De Paris à Bucharest/Chapitre 44

La bibliothèque libre.


XLIV

RACOVA. — NICOPOLIS. — ROUTSCHOUCK.


Grand lever et petit coucher des Turcs. — Un repos fatiguant. — Racova. — Nicopolis. — Salon et cuisine. — La fraternité sur le plat. — Contemplation ou ahurissement. — Routschouck.

Le jour vient vite en ces contrées, et la blonde aurore n’y perd pas une heure à se frotter les yeux avant de les ouvrir tout grands. À quatre heures nous marchions. Vers six heures, j’assistai au grand lever des Turcs. Ils roulèrent leurs couvertures en coussins, étalèrent leurs tapis, se coiffèrent de leurs turbans, chaussèrent leurs babouches, et, tirant de l’eau du Danube, firent leurs ablutions et de longues prières. L’homme aux deux négresses me parut fervent entre tous.

Mes trois fantômes nocturnes avaient repris possession de leur encoignure de la veille et faisaient un petit bout de toilette. Je les attendais là ; j’espérais bien voir leur visage si peu que ce fût ; mais pendant que l’une de ces dames réparait le désordre de la nuit, les deux autres, aidées du blême patriarche, tendaient devant elle une pièce d’étoffe qui la dérobait à ma curiosité. Elles se rendirent mutuellement ce service avec un soin touchant.

De leur côté, les matelots firent aussi à grande eau la toilette du navire qui dès lors reprit sa physionomie ordinaire ; puis, le petit coucher général recommença.

Les femmes s’étendirent hermétiquement empaquetées, les hommes s’accroupirent de nouveau après avoir bu dans le creux de leur main un peu d’eau tirée des tonneaux ; puis ils se mirent, sous prétexte de déjeuner, à grignoter des raisins secs, des amandes, quelques bribes de nougat ; après quoi, ils prirent le café et recommencèrent à fumer de plus belle.

- DONNÉES FOURNIES -

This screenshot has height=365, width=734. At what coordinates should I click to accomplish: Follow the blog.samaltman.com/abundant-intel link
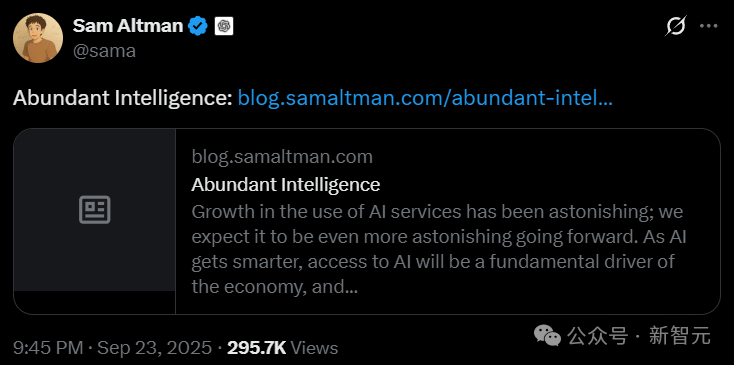click(x=425, y=98)
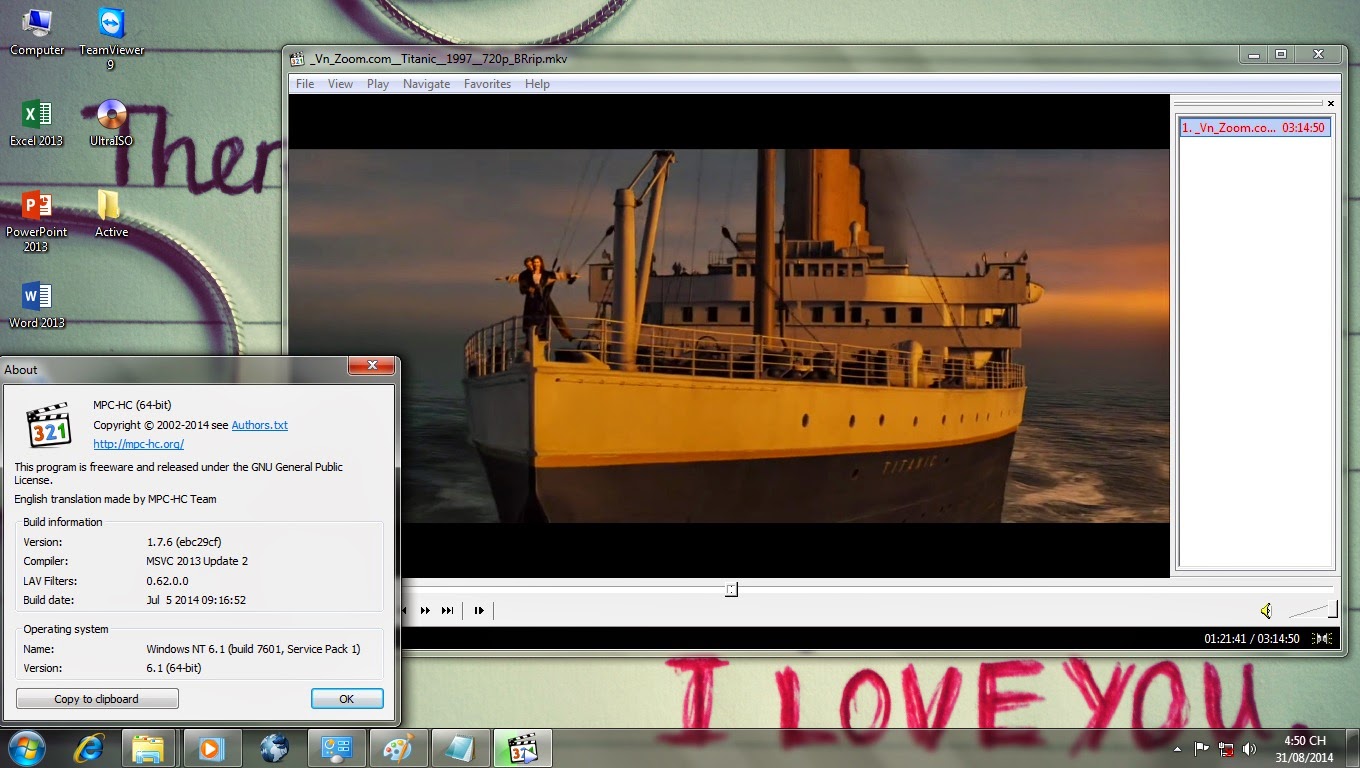Screen dimensions: 1360x768
Task: Click the Copy to clipboard button
Action: (97, 699)
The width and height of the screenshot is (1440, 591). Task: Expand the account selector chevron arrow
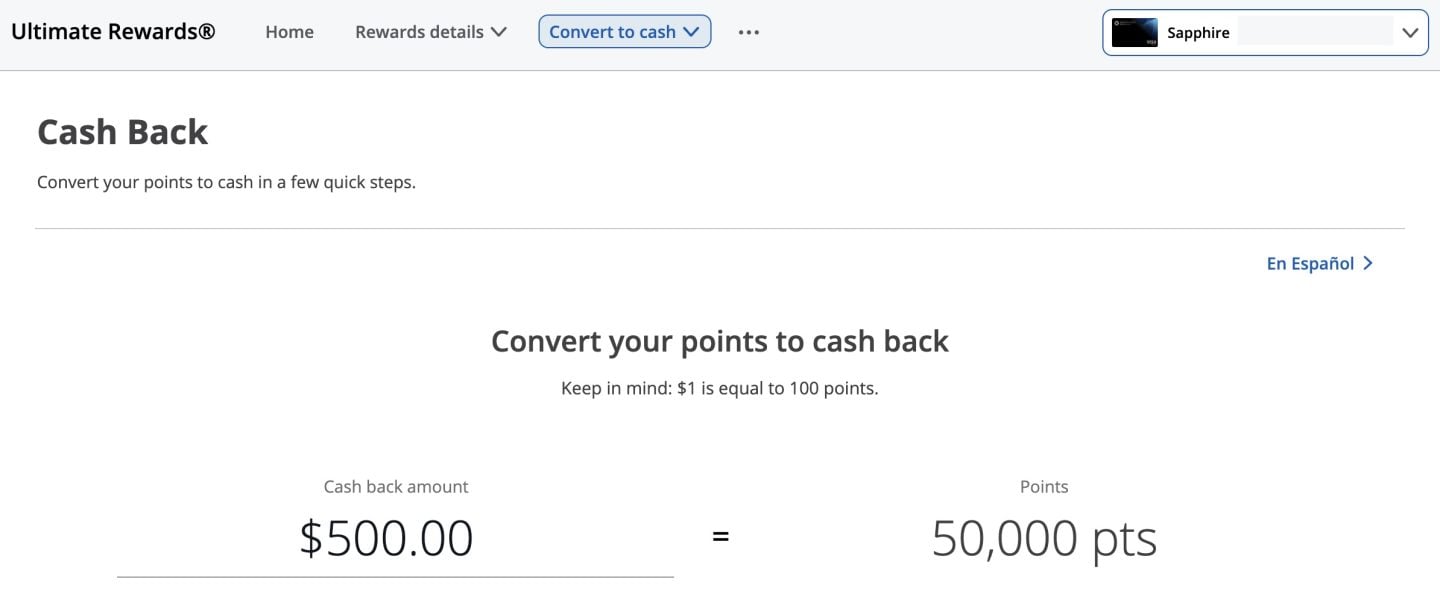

- CONSIGNE A -
Transcrivez le passage de l'extrait du récit de voyage en commençant à « La bibliothèque libre. » et en terminant à « ahurissement. — Routschouck. ».
- CONSIGNE B -
Reprenez toutes les lignes des données fournies sous forme de liste numérotée, sans les lignes vides et sans les images.

- RÉSULTAT DE L'EXERCICE A -
La bibliothèque libre.


XLIV

RACOVA. — NICOPOLIS. — ROUTSCHOUCK.


Grand lever et petit coucher des Turcs. — Un repos fatiguant. — Racova. — Nicopolis. — Salon et cuisine. — La fraternité sur le plat. — Contemplation ou ahurissement. — Routschouck.

- RÉSULTAT DE L'EXERCICE B -
1. This screenshot has height=365, width=734. At what coordinates should I click to accomplish: Follow the blog.samaltman.com/abundant-intel link
2. click(x=425, y=98)
3. Screen dimensions: 1360x768
4. Task: Click the Copy to clipboard button
5. Action: (97, 699)
6. The width and height of the screenshot is (1440, 591). Task: Expand the account selector chevron arrow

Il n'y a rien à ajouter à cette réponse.